--- Task inputs Enclosed Below ---

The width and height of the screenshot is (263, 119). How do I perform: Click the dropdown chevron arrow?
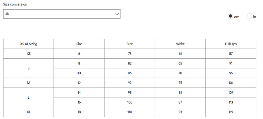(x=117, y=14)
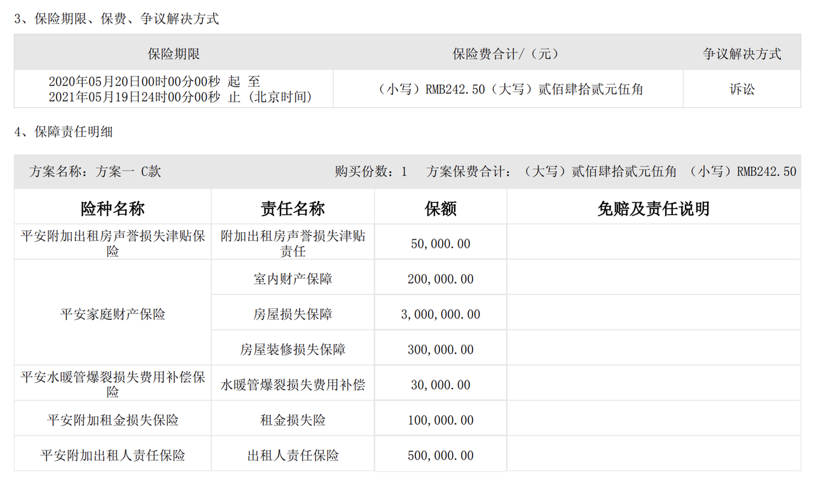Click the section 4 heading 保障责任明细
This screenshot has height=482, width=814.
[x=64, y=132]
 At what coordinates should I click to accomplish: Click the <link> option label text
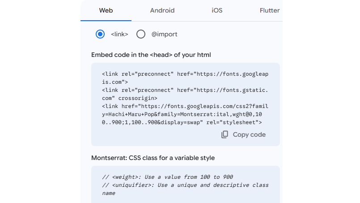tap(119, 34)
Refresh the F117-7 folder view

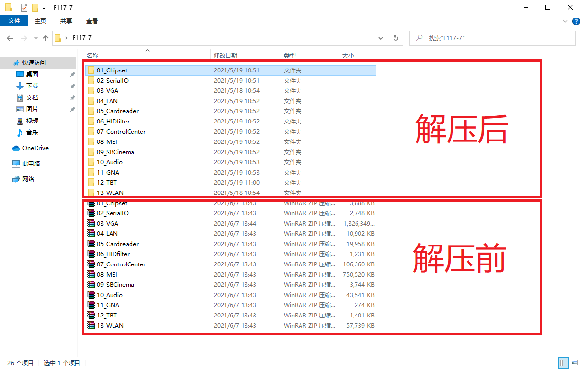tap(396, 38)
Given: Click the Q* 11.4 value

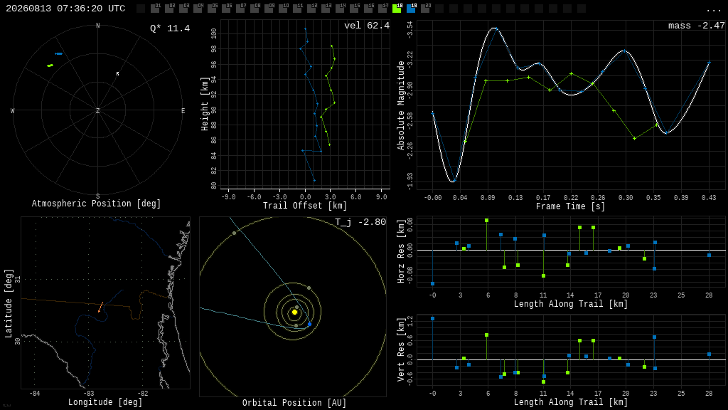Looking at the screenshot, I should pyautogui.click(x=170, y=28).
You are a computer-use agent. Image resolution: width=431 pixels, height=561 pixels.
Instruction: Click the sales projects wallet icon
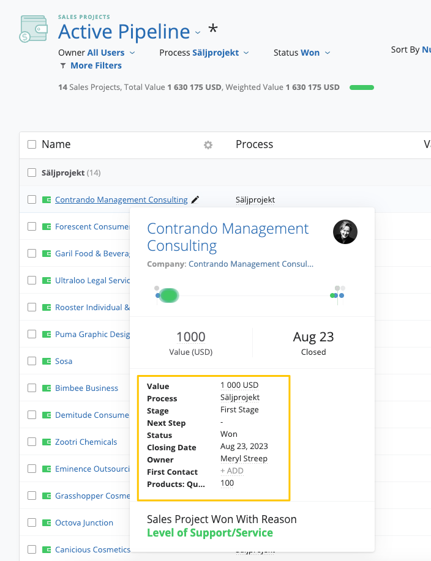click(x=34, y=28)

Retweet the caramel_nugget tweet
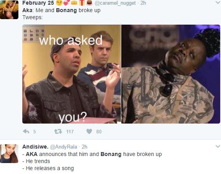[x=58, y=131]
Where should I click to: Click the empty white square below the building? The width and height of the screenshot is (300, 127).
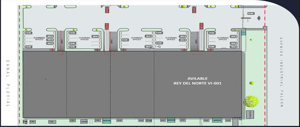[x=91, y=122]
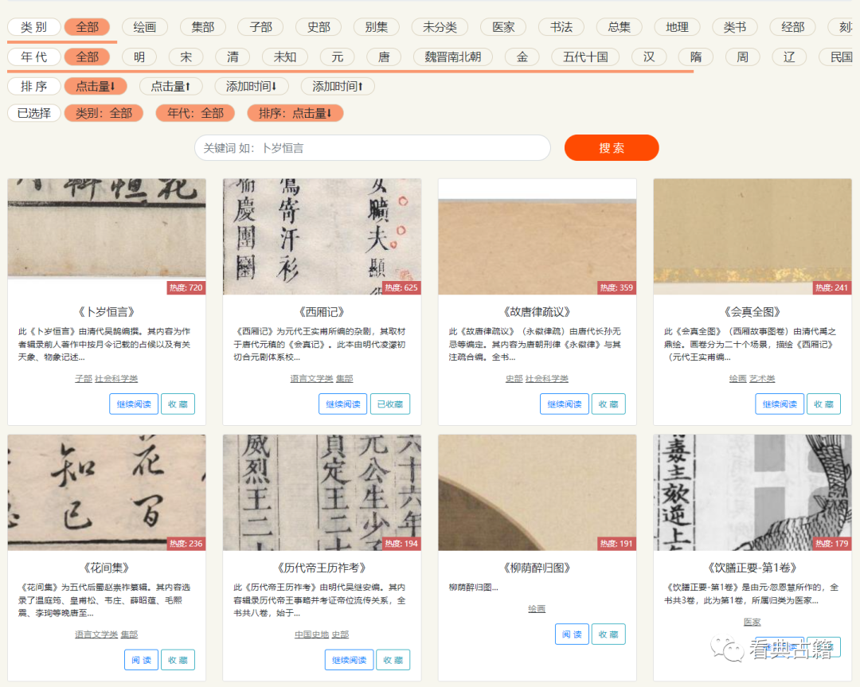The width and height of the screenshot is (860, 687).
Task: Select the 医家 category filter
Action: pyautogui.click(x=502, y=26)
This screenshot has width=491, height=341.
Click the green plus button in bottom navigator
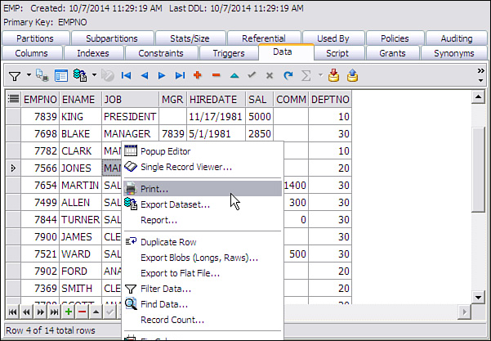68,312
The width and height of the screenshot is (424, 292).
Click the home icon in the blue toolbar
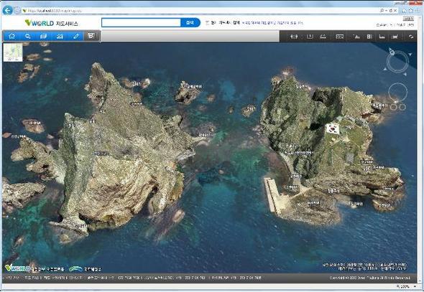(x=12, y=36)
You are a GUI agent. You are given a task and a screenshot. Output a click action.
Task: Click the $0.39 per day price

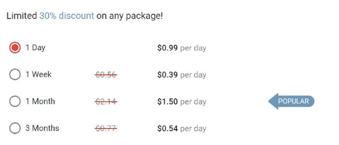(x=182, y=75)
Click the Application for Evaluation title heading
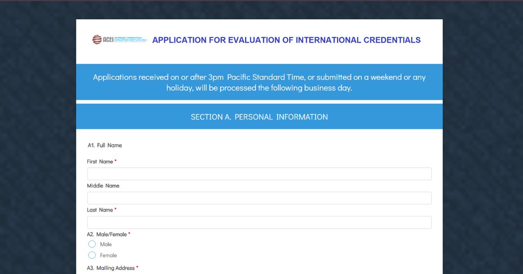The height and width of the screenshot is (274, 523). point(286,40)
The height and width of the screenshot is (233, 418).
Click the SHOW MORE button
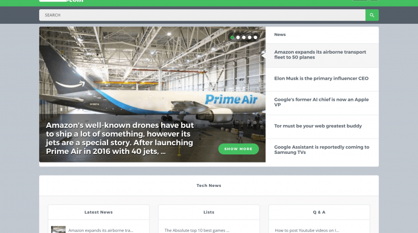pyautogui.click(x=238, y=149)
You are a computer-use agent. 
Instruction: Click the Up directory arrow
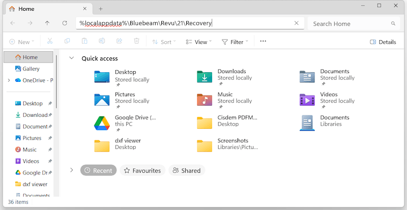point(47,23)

--- End of Enclosed Task inputs ---
--- Task inputs Enclosed Below ---

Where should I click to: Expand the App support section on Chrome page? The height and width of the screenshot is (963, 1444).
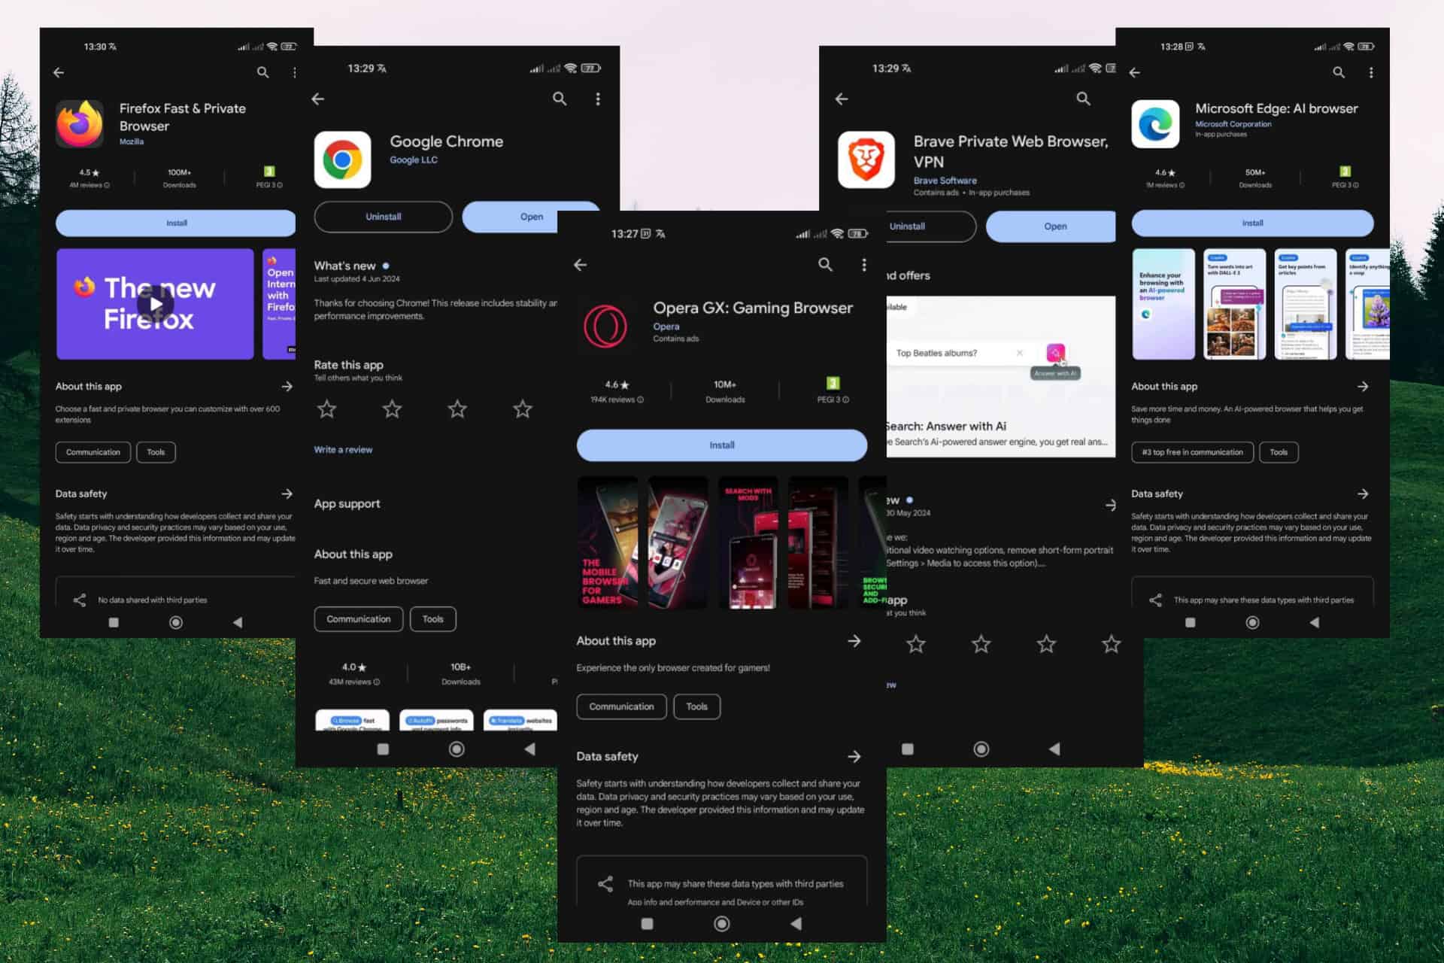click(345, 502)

--- End of Enclosed Task inputs ---

(Action item) Within the listing above, print exactly the stretch beginning at the line that contains "Where should I click to: Click" and finishing at the line that contains "The width and height of the screenshot is (424, 292).", ends kept, pictures left out, and nothing more.

(Your response)
Where should I click to: Click the empty white square below the building? The width and height of the screenshot is (300, 127).
[x=91, y=122]
The width and height of the screenshot is (860, 687).
Task: Select the 医家 category filter
Action: pyautogui.click(x=502, y=26)
This screenshot has width=491, height=341.
Click the green plus button in bottom navigator
68,312
The width and height of the screenshot is (424, 292).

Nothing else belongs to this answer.